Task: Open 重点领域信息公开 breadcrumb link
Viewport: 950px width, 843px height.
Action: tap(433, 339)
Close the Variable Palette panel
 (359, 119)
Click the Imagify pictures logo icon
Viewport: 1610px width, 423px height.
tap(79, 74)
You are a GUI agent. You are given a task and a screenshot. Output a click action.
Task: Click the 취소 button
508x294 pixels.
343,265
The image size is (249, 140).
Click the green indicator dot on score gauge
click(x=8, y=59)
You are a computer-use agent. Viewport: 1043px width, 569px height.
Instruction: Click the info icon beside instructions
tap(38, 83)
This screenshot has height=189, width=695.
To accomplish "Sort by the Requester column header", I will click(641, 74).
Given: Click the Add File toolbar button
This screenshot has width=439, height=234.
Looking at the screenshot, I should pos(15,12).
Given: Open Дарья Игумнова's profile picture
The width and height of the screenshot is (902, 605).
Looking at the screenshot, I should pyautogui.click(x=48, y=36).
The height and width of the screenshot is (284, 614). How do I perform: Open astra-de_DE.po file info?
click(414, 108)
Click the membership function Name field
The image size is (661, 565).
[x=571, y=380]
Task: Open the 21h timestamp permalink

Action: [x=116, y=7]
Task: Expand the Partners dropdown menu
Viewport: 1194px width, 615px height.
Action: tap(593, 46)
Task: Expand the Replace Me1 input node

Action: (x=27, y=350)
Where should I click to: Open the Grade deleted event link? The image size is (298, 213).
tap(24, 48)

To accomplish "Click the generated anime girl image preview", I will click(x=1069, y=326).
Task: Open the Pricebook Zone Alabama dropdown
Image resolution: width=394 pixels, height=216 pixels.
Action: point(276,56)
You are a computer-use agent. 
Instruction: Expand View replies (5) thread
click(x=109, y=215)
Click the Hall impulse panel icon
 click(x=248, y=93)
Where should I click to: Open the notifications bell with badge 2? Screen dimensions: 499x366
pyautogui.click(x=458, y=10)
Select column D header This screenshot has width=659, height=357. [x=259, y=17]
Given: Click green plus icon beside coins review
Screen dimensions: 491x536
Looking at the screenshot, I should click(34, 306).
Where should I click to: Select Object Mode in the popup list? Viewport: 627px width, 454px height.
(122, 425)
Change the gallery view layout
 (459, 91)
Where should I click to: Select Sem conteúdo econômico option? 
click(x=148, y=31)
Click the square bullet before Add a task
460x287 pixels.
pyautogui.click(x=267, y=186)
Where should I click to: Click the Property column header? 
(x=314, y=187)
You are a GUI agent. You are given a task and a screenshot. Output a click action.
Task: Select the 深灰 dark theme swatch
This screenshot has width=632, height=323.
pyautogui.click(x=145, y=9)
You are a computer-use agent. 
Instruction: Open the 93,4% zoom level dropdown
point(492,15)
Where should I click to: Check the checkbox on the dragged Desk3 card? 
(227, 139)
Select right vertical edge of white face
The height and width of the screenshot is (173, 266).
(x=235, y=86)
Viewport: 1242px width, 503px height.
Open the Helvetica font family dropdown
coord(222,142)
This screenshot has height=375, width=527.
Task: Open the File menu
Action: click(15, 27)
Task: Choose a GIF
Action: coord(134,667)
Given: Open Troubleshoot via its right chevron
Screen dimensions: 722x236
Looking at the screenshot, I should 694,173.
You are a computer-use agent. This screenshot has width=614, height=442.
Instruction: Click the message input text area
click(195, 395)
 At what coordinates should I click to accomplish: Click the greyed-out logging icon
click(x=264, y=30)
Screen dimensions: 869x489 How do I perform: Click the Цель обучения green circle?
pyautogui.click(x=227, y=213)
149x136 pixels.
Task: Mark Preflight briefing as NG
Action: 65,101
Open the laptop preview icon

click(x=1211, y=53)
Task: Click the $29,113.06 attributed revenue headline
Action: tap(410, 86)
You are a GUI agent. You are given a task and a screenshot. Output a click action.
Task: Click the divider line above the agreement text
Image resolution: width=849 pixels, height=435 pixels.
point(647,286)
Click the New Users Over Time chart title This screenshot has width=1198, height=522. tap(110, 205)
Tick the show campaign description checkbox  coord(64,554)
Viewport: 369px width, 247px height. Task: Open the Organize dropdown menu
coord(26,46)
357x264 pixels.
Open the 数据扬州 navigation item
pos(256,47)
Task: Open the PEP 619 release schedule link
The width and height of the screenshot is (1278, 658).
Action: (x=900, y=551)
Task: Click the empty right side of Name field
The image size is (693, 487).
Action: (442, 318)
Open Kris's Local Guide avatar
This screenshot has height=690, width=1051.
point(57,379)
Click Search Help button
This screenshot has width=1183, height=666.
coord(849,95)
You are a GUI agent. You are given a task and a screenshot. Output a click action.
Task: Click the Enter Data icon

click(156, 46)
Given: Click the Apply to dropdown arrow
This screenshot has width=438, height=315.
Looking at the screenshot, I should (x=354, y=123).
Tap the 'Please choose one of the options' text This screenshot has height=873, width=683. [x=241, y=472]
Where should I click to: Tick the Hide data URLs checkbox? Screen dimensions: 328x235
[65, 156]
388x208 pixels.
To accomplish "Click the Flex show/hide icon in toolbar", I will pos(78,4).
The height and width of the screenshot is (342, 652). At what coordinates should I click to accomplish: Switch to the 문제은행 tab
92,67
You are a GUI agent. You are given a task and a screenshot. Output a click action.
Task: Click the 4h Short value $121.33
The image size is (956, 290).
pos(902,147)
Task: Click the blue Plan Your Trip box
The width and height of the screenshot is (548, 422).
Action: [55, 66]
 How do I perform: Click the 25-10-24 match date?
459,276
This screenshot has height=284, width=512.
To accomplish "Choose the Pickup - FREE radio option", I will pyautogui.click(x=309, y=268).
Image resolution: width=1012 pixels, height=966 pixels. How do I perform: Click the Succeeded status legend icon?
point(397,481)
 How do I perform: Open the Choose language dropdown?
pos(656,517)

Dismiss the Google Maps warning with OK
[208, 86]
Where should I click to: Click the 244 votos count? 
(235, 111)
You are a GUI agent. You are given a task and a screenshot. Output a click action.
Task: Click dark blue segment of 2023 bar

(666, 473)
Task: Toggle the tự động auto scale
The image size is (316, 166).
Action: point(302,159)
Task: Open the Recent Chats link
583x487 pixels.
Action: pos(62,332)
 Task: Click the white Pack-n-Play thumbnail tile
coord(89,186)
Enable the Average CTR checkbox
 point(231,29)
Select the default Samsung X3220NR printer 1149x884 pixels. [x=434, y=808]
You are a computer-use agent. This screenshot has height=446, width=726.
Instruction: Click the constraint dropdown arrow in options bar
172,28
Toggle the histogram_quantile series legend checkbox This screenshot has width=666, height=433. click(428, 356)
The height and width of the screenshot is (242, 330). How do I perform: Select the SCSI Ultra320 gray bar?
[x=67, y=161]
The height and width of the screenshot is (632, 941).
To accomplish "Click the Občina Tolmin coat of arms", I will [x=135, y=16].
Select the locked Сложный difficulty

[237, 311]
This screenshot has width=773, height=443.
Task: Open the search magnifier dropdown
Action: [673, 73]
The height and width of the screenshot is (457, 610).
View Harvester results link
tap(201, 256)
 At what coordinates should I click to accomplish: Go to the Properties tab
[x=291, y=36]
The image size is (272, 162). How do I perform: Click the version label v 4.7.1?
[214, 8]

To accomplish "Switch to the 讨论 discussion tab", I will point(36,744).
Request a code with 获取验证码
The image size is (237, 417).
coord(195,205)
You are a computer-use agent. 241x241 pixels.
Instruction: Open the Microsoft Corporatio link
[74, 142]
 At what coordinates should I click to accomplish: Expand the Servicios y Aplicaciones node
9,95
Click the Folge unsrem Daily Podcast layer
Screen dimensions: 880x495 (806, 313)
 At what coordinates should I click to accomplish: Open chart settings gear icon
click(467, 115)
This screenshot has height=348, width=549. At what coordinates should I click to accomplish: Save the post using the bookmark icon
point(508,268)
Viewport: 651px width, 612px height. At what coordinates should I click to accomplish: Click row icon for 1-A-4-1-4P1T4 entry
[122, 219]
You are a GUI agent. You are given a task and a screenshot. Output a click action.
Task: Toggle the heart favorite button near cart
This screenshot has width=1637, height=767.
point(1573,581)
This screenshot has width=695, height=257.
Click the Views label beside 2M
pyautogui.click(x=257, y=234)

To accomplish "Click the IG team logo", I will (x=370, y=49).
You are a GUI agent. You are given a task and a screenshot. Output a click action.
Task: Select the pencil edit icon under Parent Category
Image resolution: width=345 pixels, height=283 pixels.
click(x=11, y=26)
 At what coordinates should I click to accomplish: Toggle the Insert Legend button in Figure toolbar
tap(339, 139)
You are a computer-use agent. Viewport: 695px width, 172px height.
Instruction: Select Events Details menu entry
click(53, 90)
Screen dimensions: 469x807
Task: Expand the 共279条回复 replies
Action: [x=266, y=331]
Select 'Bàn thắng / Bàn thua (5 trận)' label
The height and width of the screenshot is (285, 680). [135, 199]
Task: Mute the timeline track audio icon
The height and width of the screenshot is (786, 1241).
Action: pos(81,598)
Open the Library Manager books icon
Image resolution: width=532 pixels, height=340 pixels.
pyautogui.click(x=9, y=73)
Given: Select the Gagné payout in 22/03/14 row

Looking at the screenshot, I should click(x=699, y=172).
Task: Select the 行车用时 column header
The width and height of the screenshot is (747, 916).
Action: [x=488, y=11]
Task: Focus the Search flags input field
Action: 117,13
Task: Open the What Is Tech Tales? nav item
+-------+
Please return the lines above that run from the line containing "Instruction: Open the 93,4%" to the line containing "Given: Open Troubleshoot", inclusive, exactly and with no other lines.

Instruction: Open the 93,4% zoom level dropdown
point(492,15)
Where should I click to: Check the checkbox on the dragged Desk3 card? 
(227, 139)
Select right vertical edge of white face
The height and width of the screenshot is (173, 266).
(x=235, y=86)
Viewport: 1242px width, 503px height.
Open the Helvetica font family dropdown
coord(222,142)
This screenshot has height=375, width=527.
Task: Open the File menu
Action: click(15, 27)
Task: Choose a GIF
Action: coord(134,667)
Given: Open Troubleshoot via its right chevron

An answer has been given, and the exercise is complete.